私たちは子どものころから、「きちんと計画を立ててから行動しなさい」と教えられてきました。
たしかに、計画を立てることには意味があります。でも、大きなことを始めるとき、長い時間をかけて何かに取り組むときには——実は「計画」よりも「ビジョン」を大事にしたほうが、私たちの原動力となり、元気がでます。
ビジョンとは、「現状からは飛躍しているが、実現を信じることができる未来像を魅力的に表現したもの」。
計画はたてたその日から狂いだすことがあります。
しかし、自分が信じられるビジョンは狂うことはありません。なぜなら、ビジョンはゴールのイメージであり、どういうやり方で、そこに到達してもかまわないからです。
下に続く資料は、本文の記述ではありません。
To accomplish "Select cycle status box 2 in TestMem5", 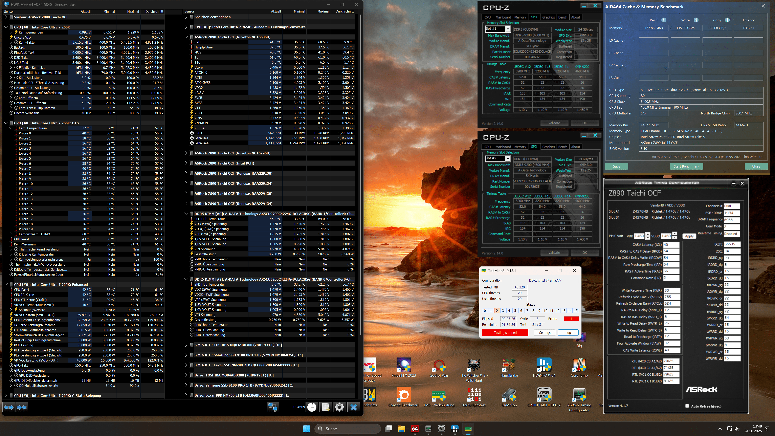I will [x=497, y=311].
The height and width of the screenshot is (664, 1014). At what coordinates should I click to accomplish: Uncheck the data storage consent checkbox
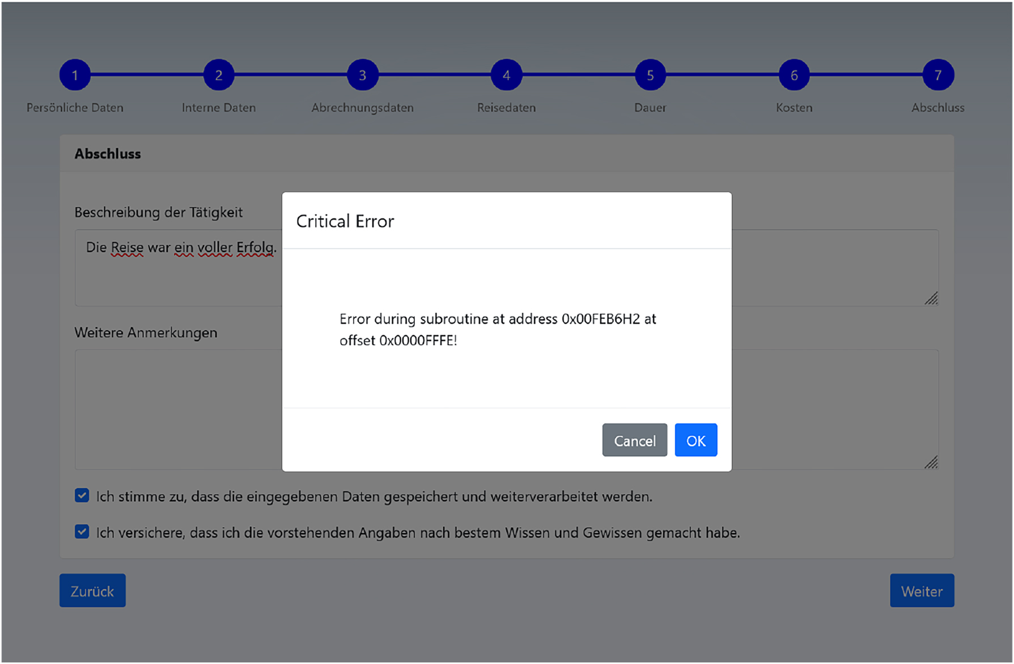(82, 495)
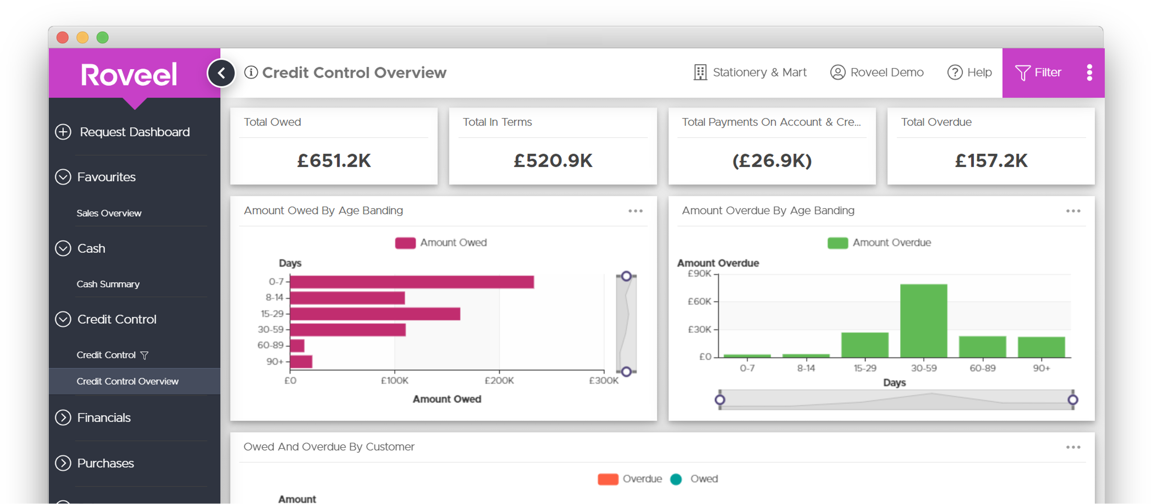Open options for Amount Overdue By Age Banding
Image resolution: width=1151 pixels, height=504 pixels.
click(1073, 211)
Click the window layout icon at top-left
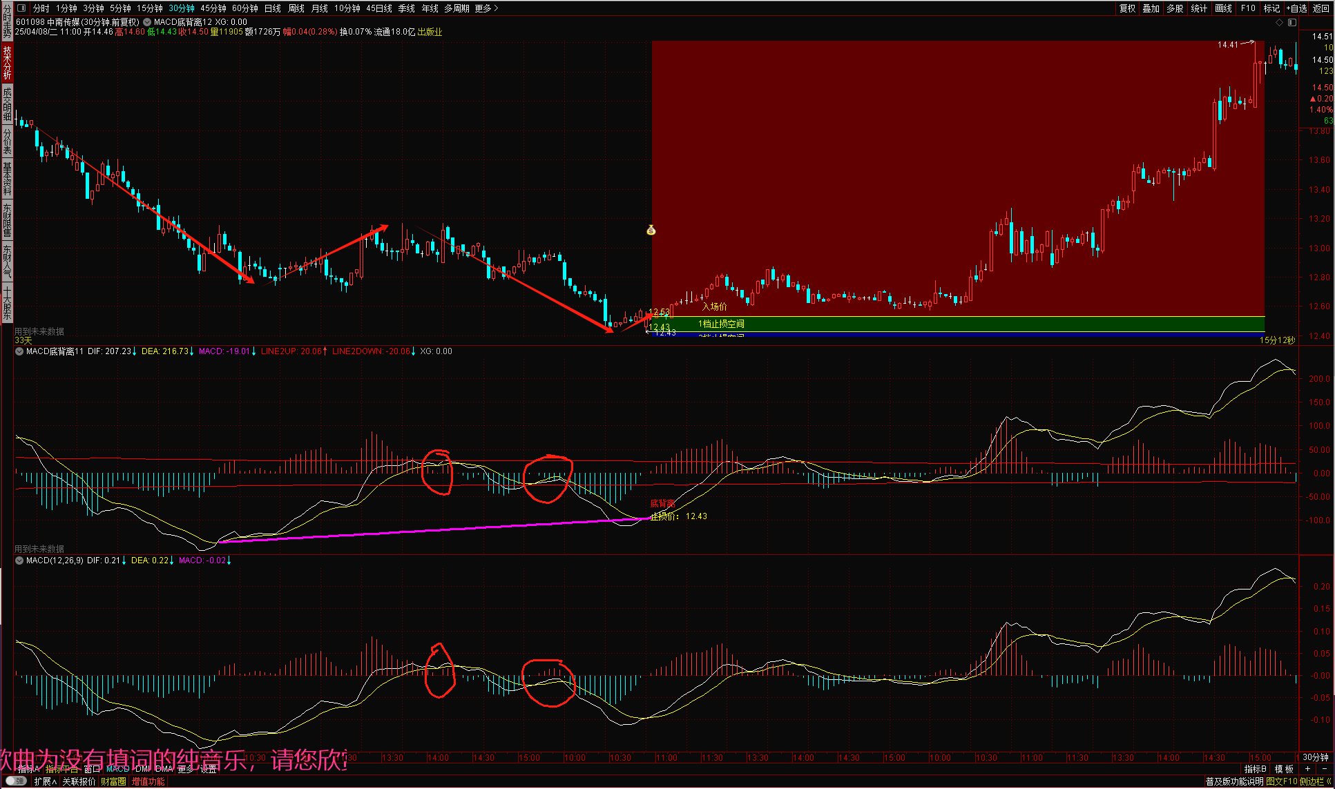 (x=21, y=8)
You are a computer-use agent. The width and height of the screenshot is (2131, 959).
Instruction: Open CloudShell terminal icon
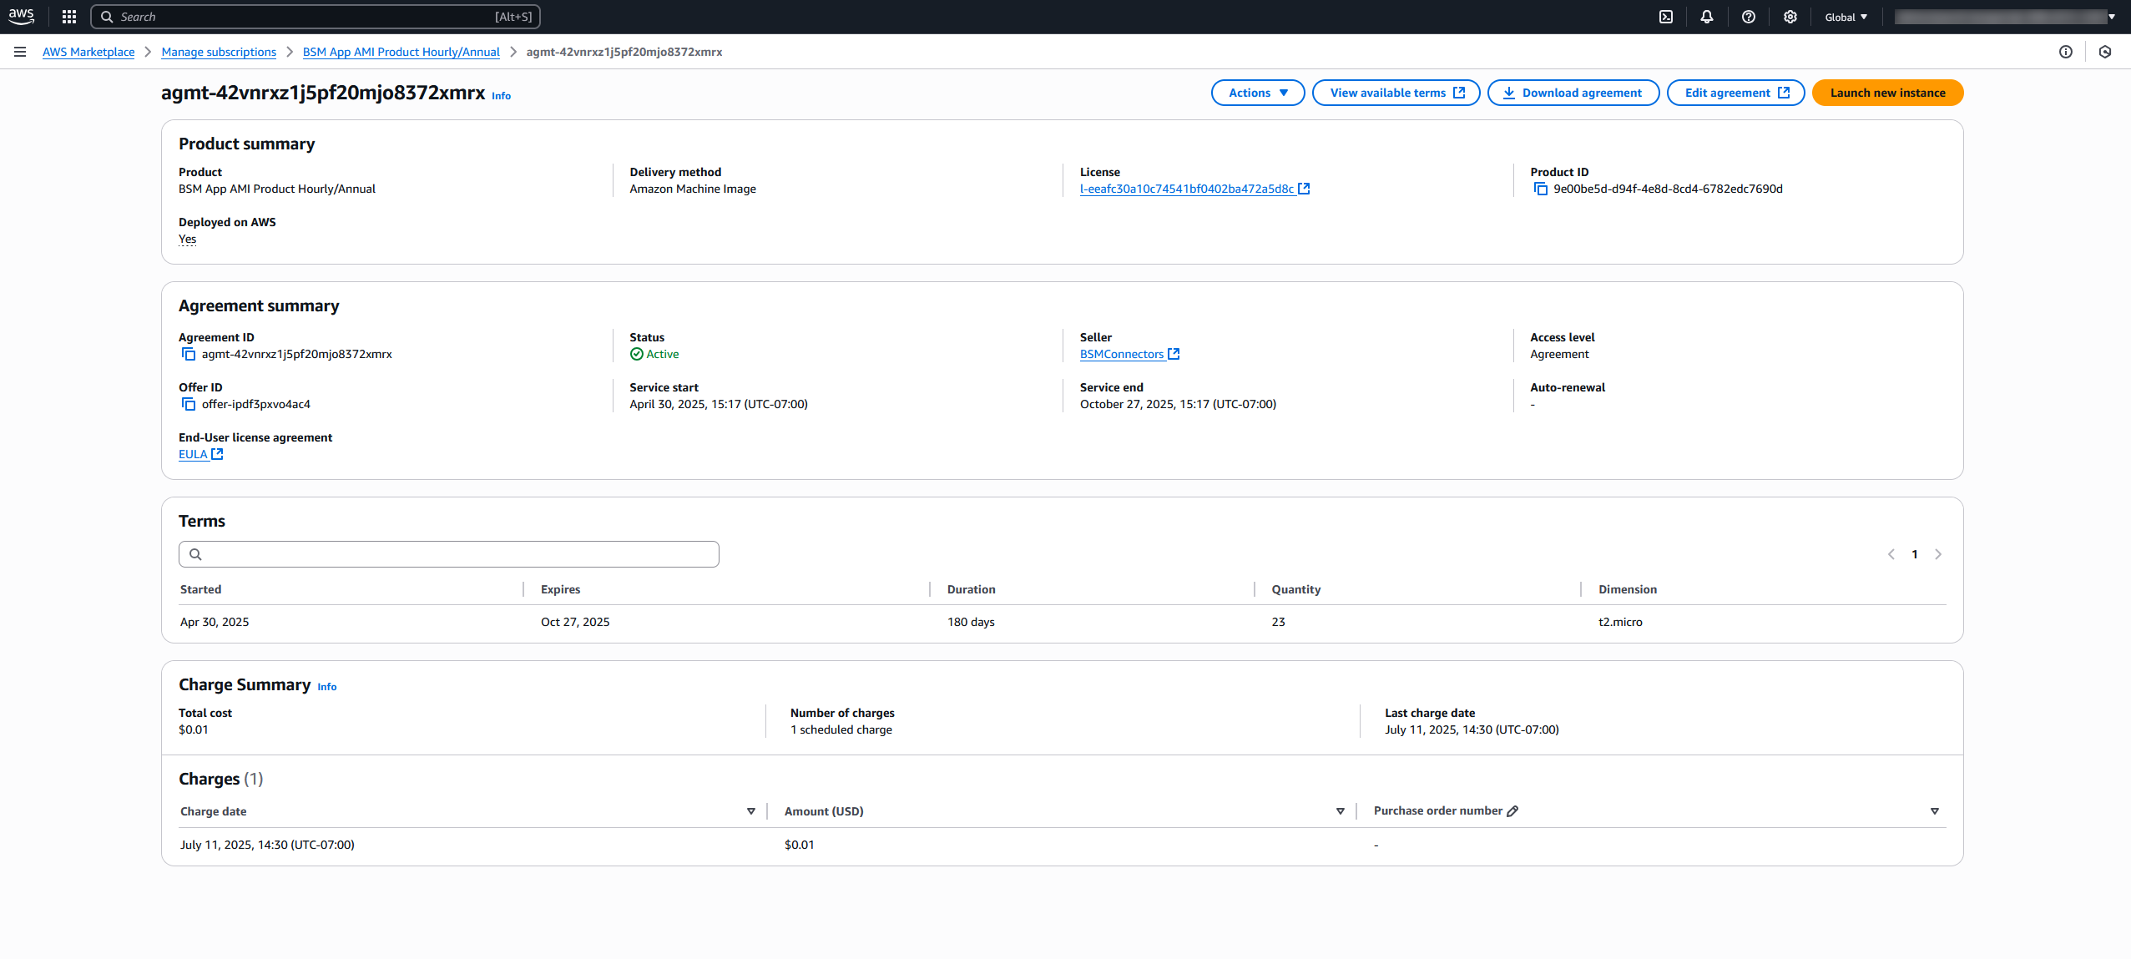coord(1666,17)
ビジョンのほうが「長く持続する推進エンジン」になるのです。
プロフェッショナルほど、計画より成果を大事にします。これは、プロは成果をあげてなんぼ、という世界で生きているからです。
しかし、それだけではありません。
時間とエネルギーを使ってたてた計画が狂っていくのを日々感じることは元気をなくす要因になります。
しかも、計画にはない「もっといいアイディア」を取り入れること自体が計画を狂わす原因になりかねないジレンマが、計画というものにはあります。
計画にとらわれてしまい、本末転倒となる危険は、となりあわせなのです。
ならばそれより、毎日、どれだけビジョンに近づいたか、あるいは、今日は何をどれだけやったのかという現実を振り返って、また明日へ向かうという態度をとったほうが、元気が出るし、やったという実感が湧きます。
継続する力があり、多少アバウトでも、自分の感覚で自分はどのくらいの仕事量をこなすことが可能かを経験的にわかっているなら、こまかい計画に時間を使うことはナンセンスという場合も多いのです。
もちろん、大人数で何かを進めていくとき、計画をたてて、それを共有し、進行を管理することには大きな意味があります。
いや、そうしないとうまく進まないでしょう。
しかし、当初たてた計画の進み具合をこまかく管理していくより、むしろ、「今日はこれだけやった」という確かな成果を長期にわたって実感し続けていくほうが、人は、楽しく元気にすごいことを成し遂げることができるのです。
継続的に成果を出し続けていかなくてはいけないプロフェッショナルは、そのことを経験的に知っているのです。